Once connected, you operate in the remote environment by default. Use commands to manage transfers and directories:

Command Description Example
ls List remote files ls -l
cd Change remote directory cd /var/www/html
put Upload file (Local to Remote) put local_data.zip
get Download file (Remote to Local) get server_backup.tar.gz
lcd Change local directory lcd /Users/me/downloads
lpwd Print local working directory lpwd
mkdir Create remote directory mkdir new_project
quit Exit the SFTP session quit

Example: Uploading and Downloading within an SFTP Session

$ sftp [email protected]
sftp> cd /data/backups
sftp> lcd /home/local/reports
sftp> put daily_report.csv  # Uploads the file
Uploading daily_report.csv to /data/backups/daily_report.csv
daily_report.csv                                      100% 512KB   4.3MB/s   00:00    
sftp> get configuration.yaml  # Downloads a file
Fetching /data/backups/configuration.yaml to configuration.yaml
configuration.yaml                                    100% 20KB    1.1MB/s   00:00    
sftp> quit

SCP vs. SFTP: Choosing the Right Tool

While both protocols are secure, they serve different operational needs:

Feature Secure Copy Protocol (SCP) SSH File Transfer Protocol (SFTP)
Mechanism Simple copy protocol (Non-Interactive) Interactive file management protocol (Stateful)
Use Case Quick, single file transfers; scripting/automation. Complex transfers; directory management; interactive sessions.
Speed Often good for simple copies. Usually fast enough, with more file-management features.
Resumption Limited; use another tool for robust resume behavior. Supports more controlled transfer operations, but client resume behavior varies.
Security Status Compatibility tool; traditional protocol has design concerns. Better default for managed file transfer over SSH.

When to use SCP: Use SCP when you need maximum speed for a simple file transfer and are executing the command within a script where non-interactivity is preferred.

When to use SFTP: Use SFTP for virtually all manual file transfers, when you need to manage multiple files, change directories, or require session robustness and modern security features.

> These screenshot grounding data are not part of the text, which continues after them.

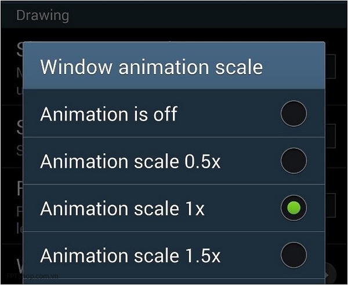Screen dimensions: 348x285
Task: Tap the 'Animation scale 1.5x' text label
Action: 131,255
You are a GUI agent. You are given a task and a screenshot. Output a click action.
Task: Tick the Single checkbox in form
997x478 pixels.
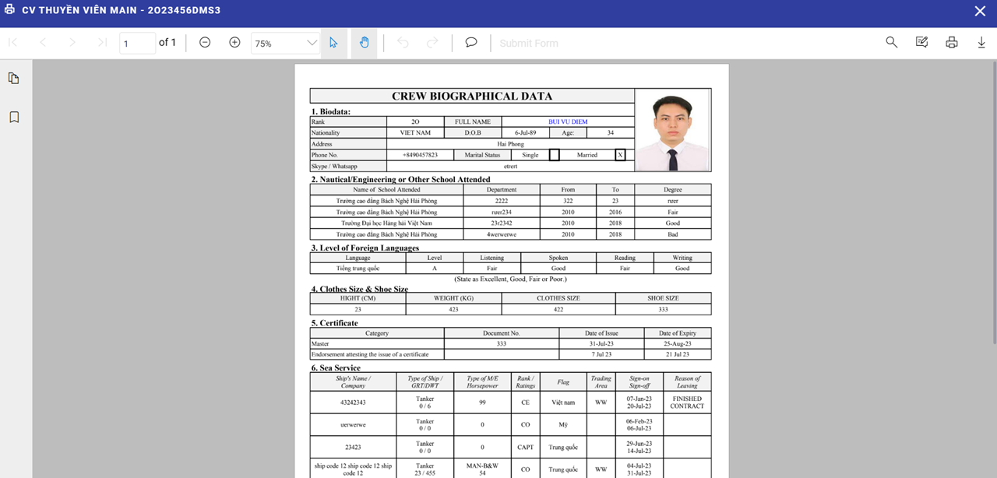pos(554,155)
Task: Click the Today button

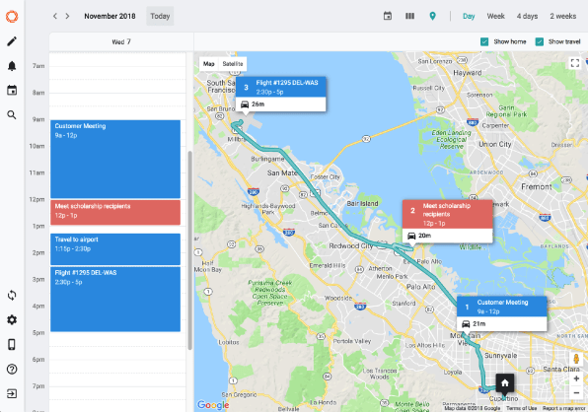Action: [x=160, y=16]
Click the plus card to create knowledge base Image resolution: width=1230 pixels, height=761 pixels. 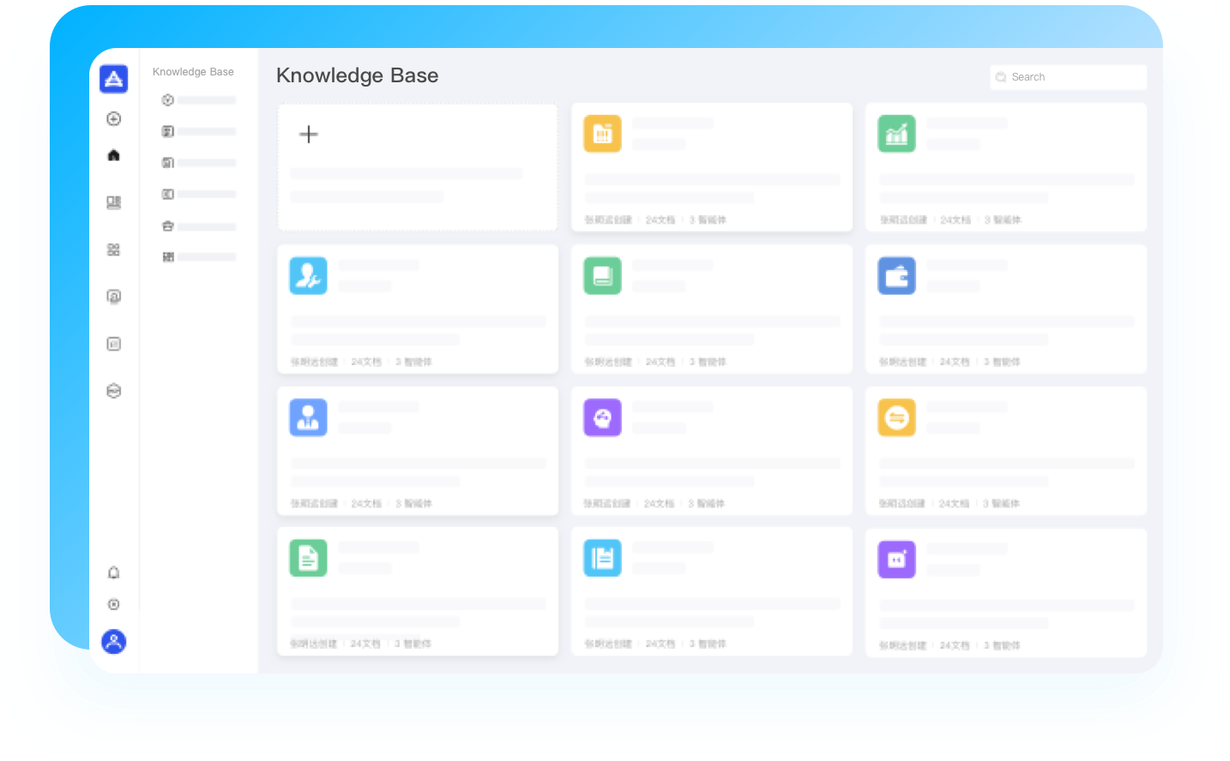pos(418,167)
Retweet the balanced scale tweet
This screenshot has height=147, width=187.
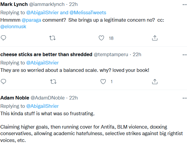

Best Practices for Secure File Transfers

Using SCP or SFTP is only the first step. Proper security configuration on the SSH server is essential to protect the remote environment.

1. Prioritize SSH Key Authentication

Password-based authentication is vulnerable to brute-force attacks. Always use public/private SSH key pairs for authenticating file transfers. Key usage eliminates the risk of password compromise during automated or manual transfers.

Generating Keys (if needed):

ssh-keygen -t ed25519 -C "file-transfer"

Using a specific key for transfer:

scp -i ~/.ssh/my_transfer_key file.txt user@remote_host:/tmp/
# or
sftp -i ~/.ssh/my_transfer_key user@remote_host

2. Disable Root Login

Never allow direct file transfers using the root user. Transfers should always be performed by a dedicated, low-privilege user account. If administrative access is needed, files can be moved to the appropriate location after transfer using sudo locally on the remote machine.

3. Restrict Access using ChrootDirectory (SFTP)

For systems providing SFTP access to external or untrusted users, implement ChrootDirectory restrictions within the sshd_config file. This locks the SFTP user into a specific directory, preventing them from browsing the rest of the filesystem.

Example configuration snippet in /etc/ssh/sshd_config:

Match User sftp_external_user
  ForceCommand internal-sftp
  ChrootDirectory /var/sftp/%u
  AllowTcpForwarding no
  X11Forwarding no

4. Limit Permissions

Ensure that the user account used for transfers only has the minimum permissions necessary for its task (Principle of Least Privilege). If a user only needs to upload files to /data/uploads, ensure they cannot delete files in /etc/config.

Takeaway

Use SFTP as your default when you need to browse, upload, download, or manage files interactively. Use SCP for simple compatibility cases where you trust the server and understand the client behavior. In both cases, pair the command with SSH keys, least-privilege accounts, and tight directory permissions.